Wasserstoff: Intelligente Rahmenbedingungen statt Industriepolitik
Die EU hat heute ihre ambitionierte Wasserstoffstrategie vorgestellt. Auch in der Schweiz wird Wasserstoff als Energieträger und Treibstoff der Zukunft gehandelt. Doch welche Instrumente braucht es wirklich, um der Technologie zum Durchbruch zu verhelfen?
Die EU setzt aktuell auf grosse Zahlen und Ankündigungen: Nach dem «Green Deal» hat sie heute mit der neuen Wasserstoffstrategie ein weiteres umfassendes und finanziell üppig ausgestattetes Programm präsentiert. Sie will Europa damit bei den erneuerbaren Energien als Vorreiterin positionieren.

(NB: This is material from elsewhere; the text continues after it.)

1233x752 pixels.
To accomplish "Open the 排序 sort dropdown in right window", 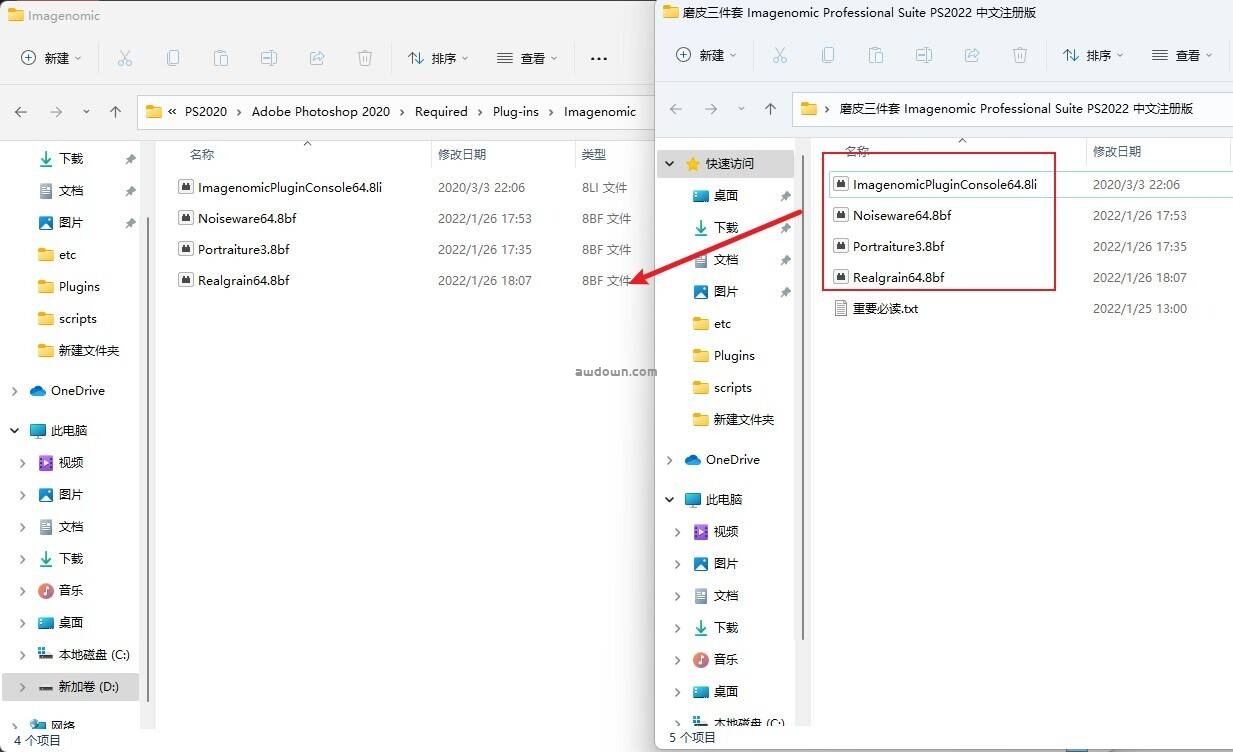I will [x=1093, y=55].
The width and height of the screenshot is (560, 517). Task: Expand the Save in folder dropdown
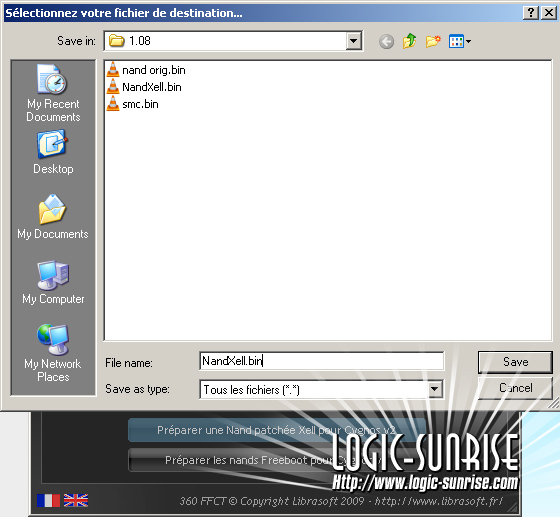(353, 41)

Konkret möchte die EU-Kommission bis 2030 Investitionen in die Entwicklung und Markteinführung von wasserstoffbasierten Technologien im Umfang von rund 430 Milliarden Euro auslösen. Im Mobilitätsbereich soll der Aufbau eines Tankstellennetzes und die Marktdurchdringung mit Wasserstofffahrzeugen mit Nachdruck vorangetrieben werden. Die Strategie ist dabei industriepolitisch geprägt. Was bedeutet dies aus Sicht der Schweiz? Bei genauerer Betrachtung zeigt sich, dass die hiesige Marktentwicklung auch ohne grossspurigen politischen Plan gut vorwärtsgeht. Damit das so bleibt, braucht es vor allem Planungssicherheit für die investierenden Unternehmen und gezielte Verbesserungen bei gewissen Rahmenbedingungen.
Wasserstoff und Batterie gehen bei der Elektromobilität Hand in Hand
Wasserstoff kann im Energiebereich als Langzeitspeichermedium eine wichtige Rolle einnehmen, wenn die Stromproduktion aus erneuerbaren Quellen weiter zunimmt. Das grösste Potenzial besteht jedoch in der Mobilität, wo die hohe Energiedichte, die lokale Emissionsfreiheit und weitere praktische Vorteile zum Tragen kommen. Wasserstoff ist dabei keine Konkurrenztechnologie zur Batterie, sondern eine sinnvolle Ergänzung, die besser auf bestimmte Anwendungsbereiche zugeschnitten ist, insbesondere auf schwere Fahrzeuge und weite Strecken. Auch gibt es hierzulande einige spezialisierte Unternehmen, die im noch jungen Wasserstoffmarkt tätig sind und der Schweiz zu einer vielversprechenden Marktposition verhelfen.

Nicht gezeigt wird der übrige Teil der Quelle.